一方で、これまで行われた各種調査によると、日本は欧米に比べて従業員エンゲージメントの値が低いという結果が多かったのも事実だ。日本企業は元々モノカルチャーがベースにあり、高度成長期からバブル崩壊という時代にかけては社員が一丸となって、がむしゃらに頑張れば会社は伸び、報酬もそれなりに伸ばすことができた。しかし、終身雇用という“縛り”の中で企業は一心同体の組織となり、そこで働いていることがすべてとなってしまっていた。このような状況の中ではそもそも社員エンゲージメントという概念自体が念頭になく、企業は従業員の意欲を喚起してエンゲージメントを高めるような取り組みをしてこなかったのだ。
こうした背景を引きずっているため、現在の日本では人材の流出抑制や仕事の生産性向上を目的として従業員エンゲージメントを意識する企業は増えてきたものの、「まだ幅広く定着しているとは言えない」(複数の業界関係者)という声も多い。その中で、働き方や事業環境の激変期であるコロナ禍の今は、ITツールなども武器にエンゲージメントと向き合うべき良いチャンスであると言えそうだ。
リモートワークでエンゲージメントを高めるには
コロナ禍とニューノーマルによって、これからも浸透していくであろうリモートワークやワーケーションだが、職場において対面で業務を行う時以上に、エンゲージメントを高めていくことを、意識的に行わなければならない。なぜなら、従業員はテレワークを行う上での不安をすでに自覚しており、企業はこれらを改善すべき課題として認識しているからだ。では、エンゲージメント向上にむけて、企業はどのような取り組みを従業員とともに行っていく必要があるのか考えていきたい。
1. 従業員の自律性を重んじ、成果を評価すること
従業員のエンゲージメントを高めるため、リモートワークのような環境においては、上司が部下を管理するより、従業員が自らの業務に対して、「何を」「いつ」「どれだけの時間をかけて」行うのか自律的に決定することが効果的だ。そもそもテレワーク環境では、職場での対面時に比べて部下を管理することが難しくなる。だからこそ発想を逆転させることで、従業員にある程度の裁量権を与え、自律性を育みながらエンゲージメント向上を目指すという考え方だ。また、部下のマネジメントについては事細かに管理するのではなく、積極的にオンライン・ツールを活用し、従業員の生み出した「成果」に焦点を当ててこれを可視化することで公正な評価を期したい。面と向かってのコミュニケーションがとれず業務の過程を評価しにくい働き方のニューノーマルにおいては、しっかりと納得できる評価を行うことが、働くモチベーションを維持させ、エンゲージメントを向上させるための重要な要素となる。

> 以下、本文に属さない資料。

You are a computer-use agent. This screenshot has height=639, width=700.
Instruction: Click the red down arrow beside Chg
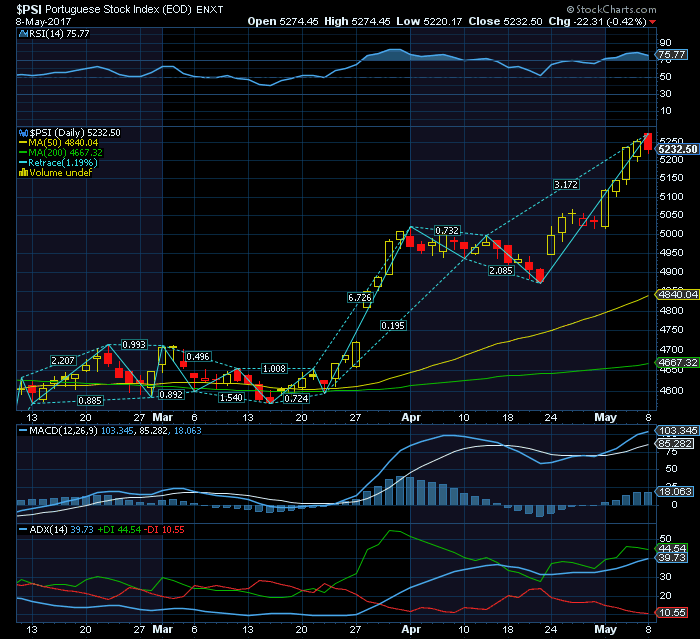click(x=654, y=21)
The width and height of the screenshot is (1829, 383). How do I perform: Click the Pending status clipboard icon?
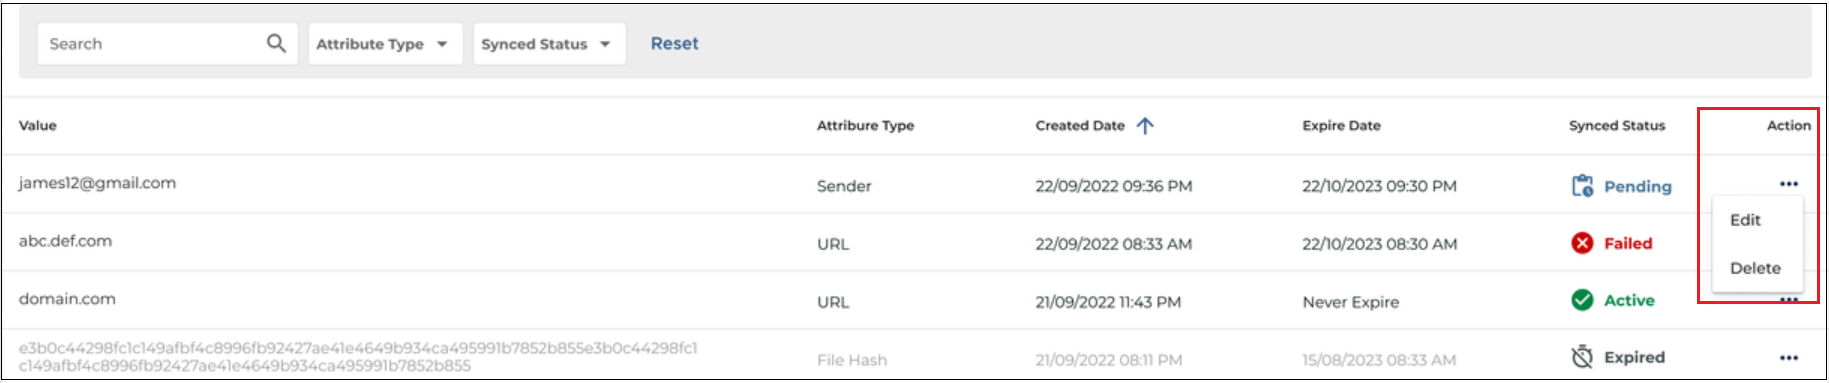click(x=1582, y=186)
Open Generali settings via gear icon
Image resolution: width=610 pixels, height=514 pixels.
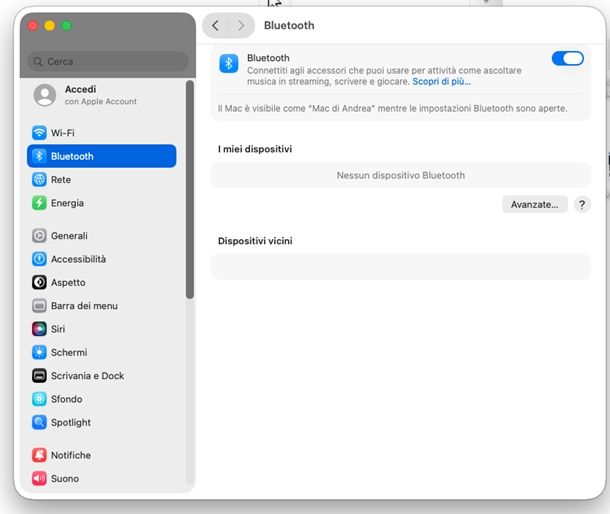tap(39, 236)
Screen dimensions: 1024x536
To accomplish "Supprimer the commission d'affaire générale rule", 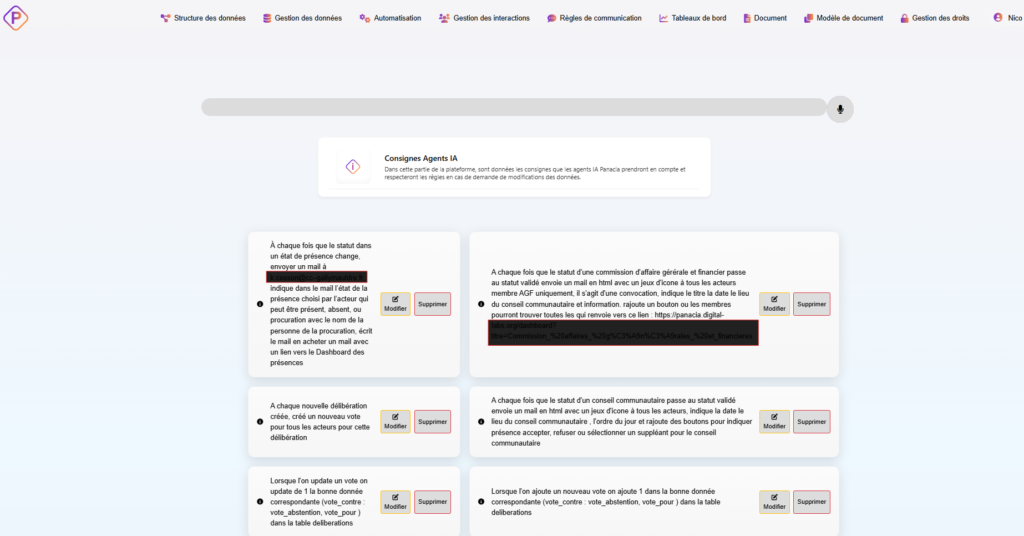I will [811, 304].
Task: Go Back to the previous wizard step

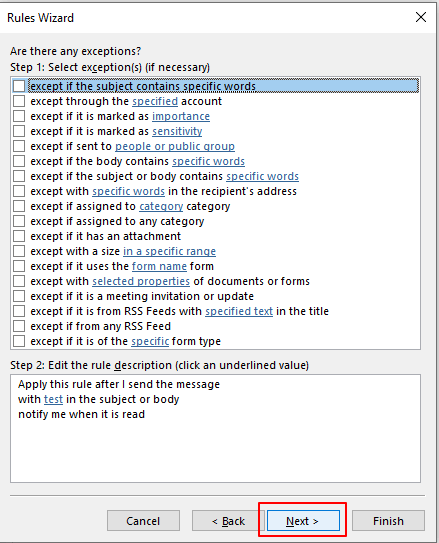Action: (228, 520)
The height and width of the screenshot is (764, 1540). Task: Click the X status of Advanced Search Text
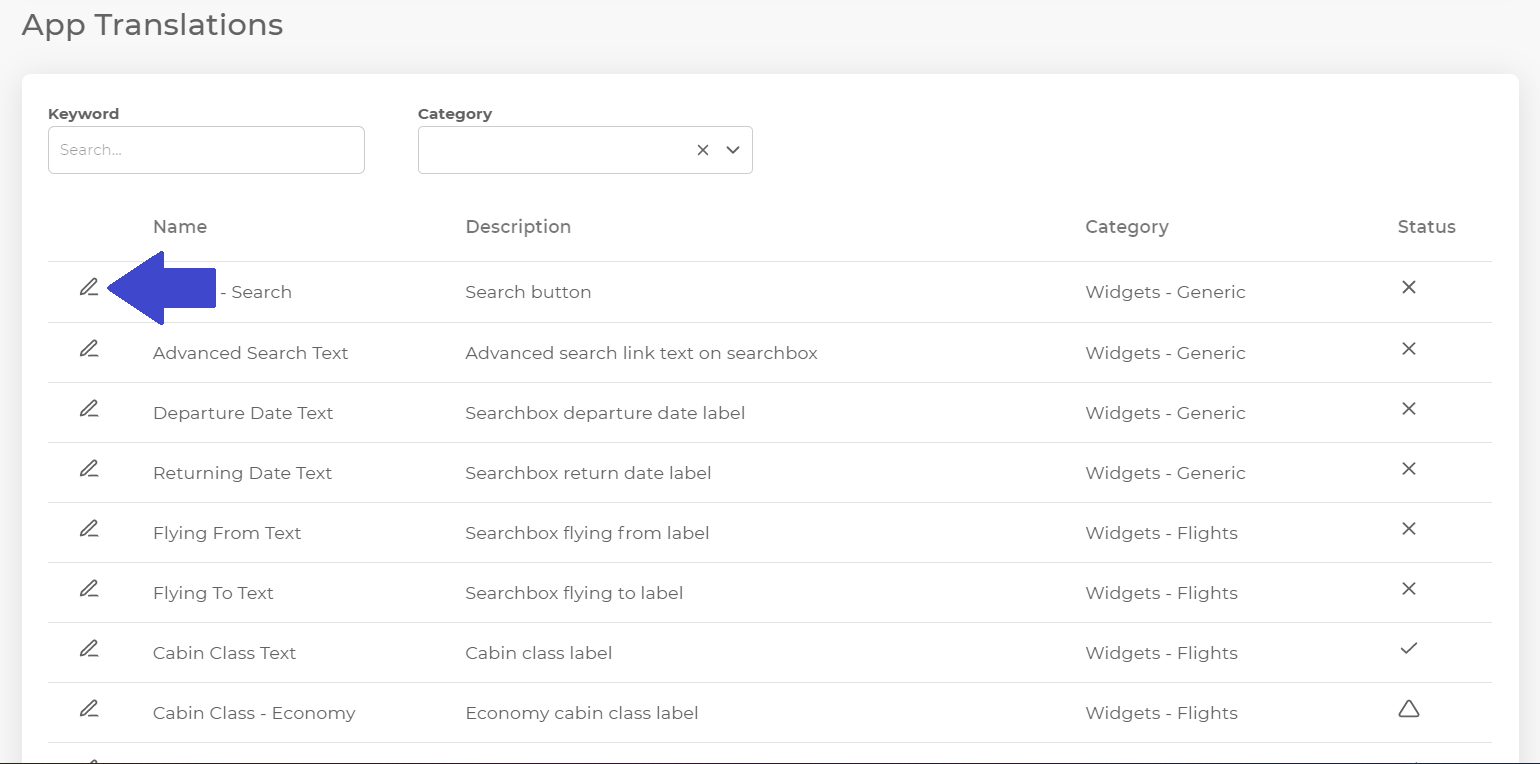1409,349
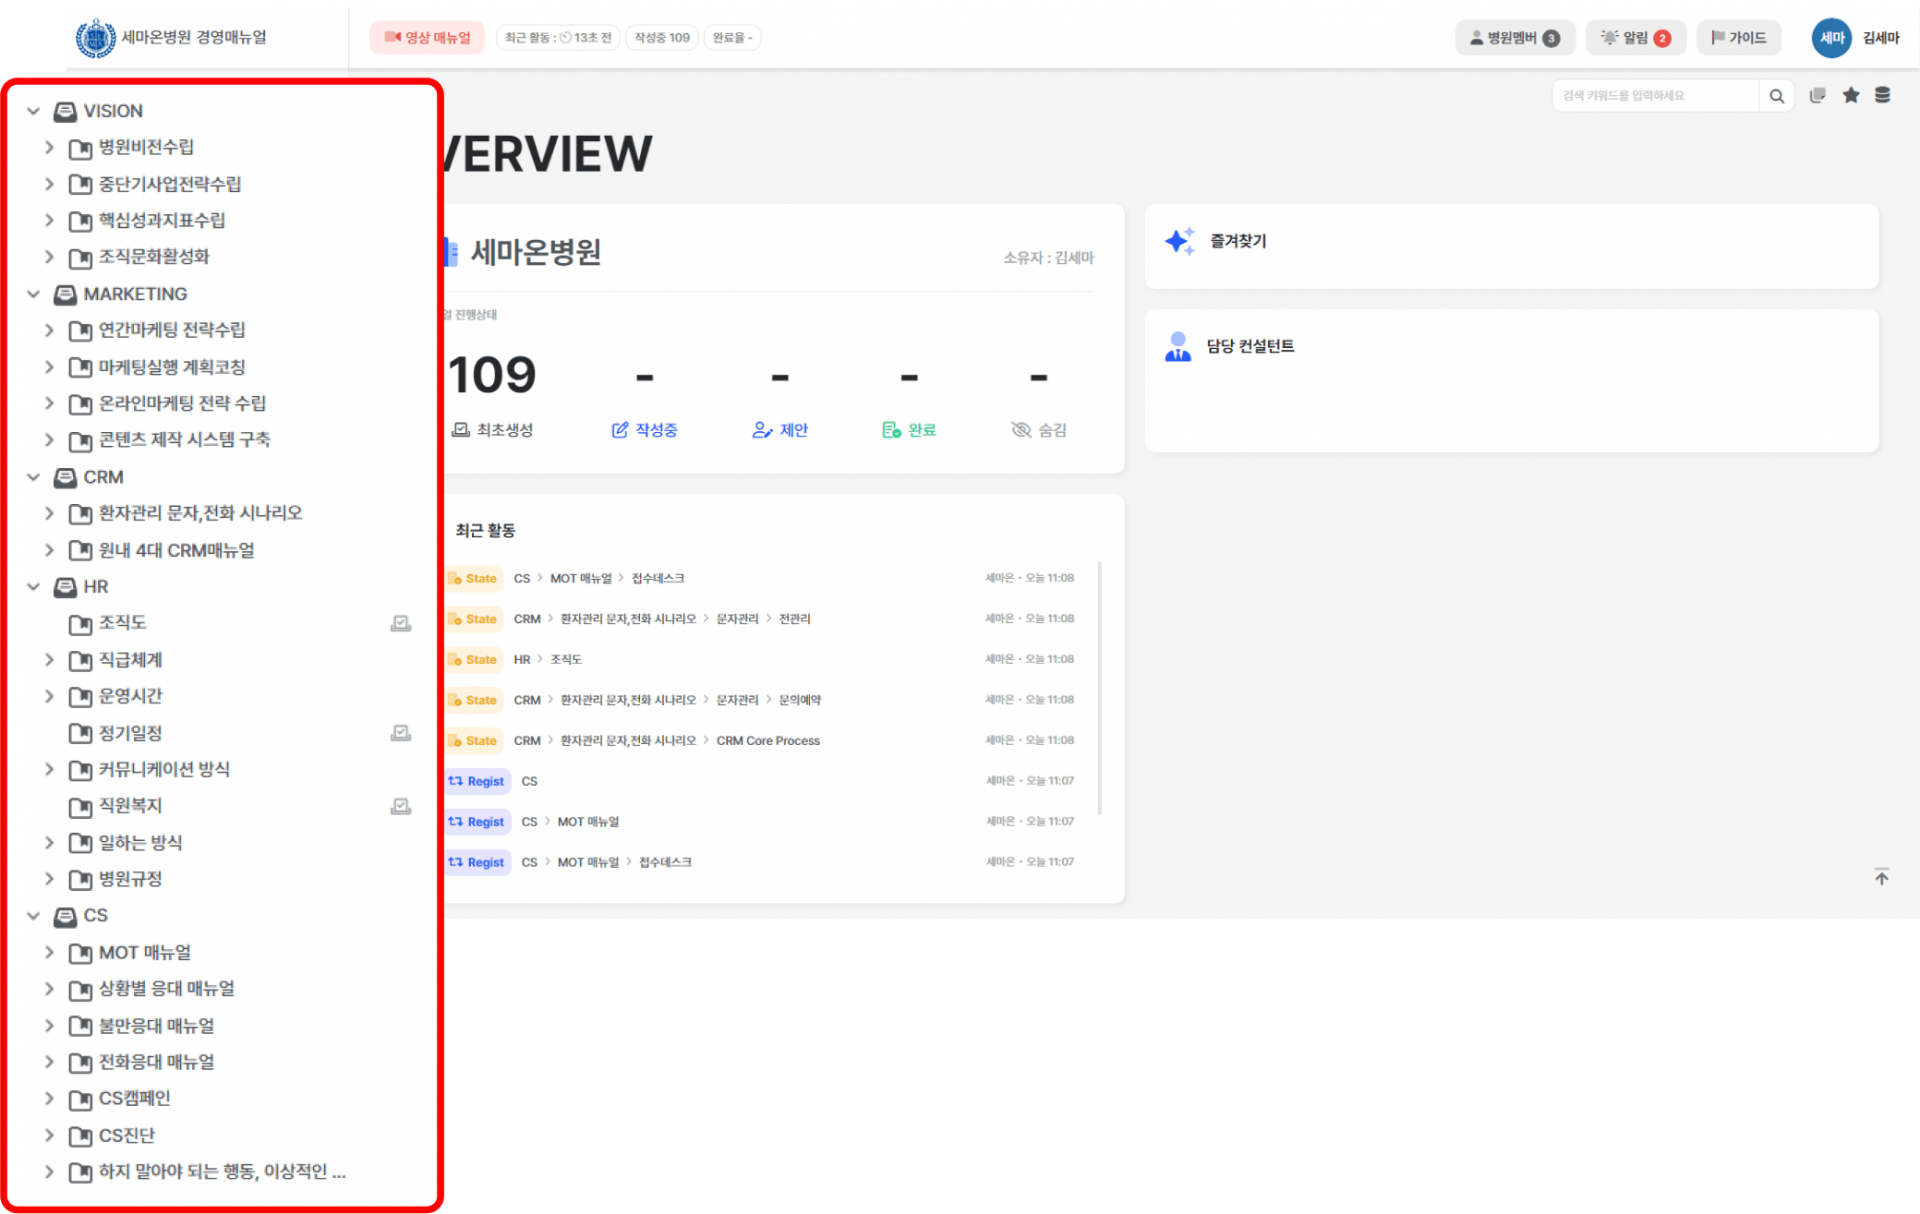Click the status icon beside 조직도
The width and height of the screenshot is (1920, 1214).
400,623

2. 情熱のある仕事を与え、密にコミュニケーションをとること
裁量と自律性を重んじると同時に、テレワークでは、上司と部下の今まで以上にこまめな会話も重要となってくる。なぜならば、従業員が気の向かない業務を任されているといった所感を持ちながら仕事を行っていれば、それは従業員のモチベーションや生産性の低下に直結してしまうからだ。職場での「阿吽の呼吸」が難しいリモート環境であるからこそ、従業員各々がもつ才能や強みと、企業が期待する「成果」のバランスが均衡であるかを常に考慮しつつ、従業員のやる気と情熱を引き出すことが求められる。例えば、従業員のパフォーマンスが優れない時に、「なぜその仕事が、その働く個人、あるいは会社全体、そして社会にとって欠かせないのか」という観点から話をするなど、こまめなコミュニケーションを繰り返すことで、上司と部下の業務に対する認識のすり合わせと、業務改善を丁寧に行っていく必要がある。
3. 努力を認め、称賛すること
組織として一体感を保ちつつ、しかし働く個人がリモート環境で成果のみ評価される環境は、時として従業員のモチベーション維持を難しくする。そのため、働く個人各々の「努力」をしっかりと称賛する場を作ることは、エンゲージメント向上のカギとなる。例えば、業務グループ内でのオンライン会議にて、「~のように努力をして、結果として~を達成した」などと発表する場を設けるのもよいかもしれない。テレワークであるからこそ、互いにコミュニケーションをとっていきながら、その日々の努力をお互いに認め合うことが、従業員のエンゲージメント向上につながるからだ。
まとめ
・コロナ禍以前より企業による働き方改革として、フレックス勤務制・コアタイム導入などに代表される「多様な勤務時間の導入」の取り組みは存在していた。しかし新型コロナウイルス感染拡大とともに、出社が難しくなる中で普及した働き方のニューノーマルは、在宅勤務などのテレワーク・リモートワークだった。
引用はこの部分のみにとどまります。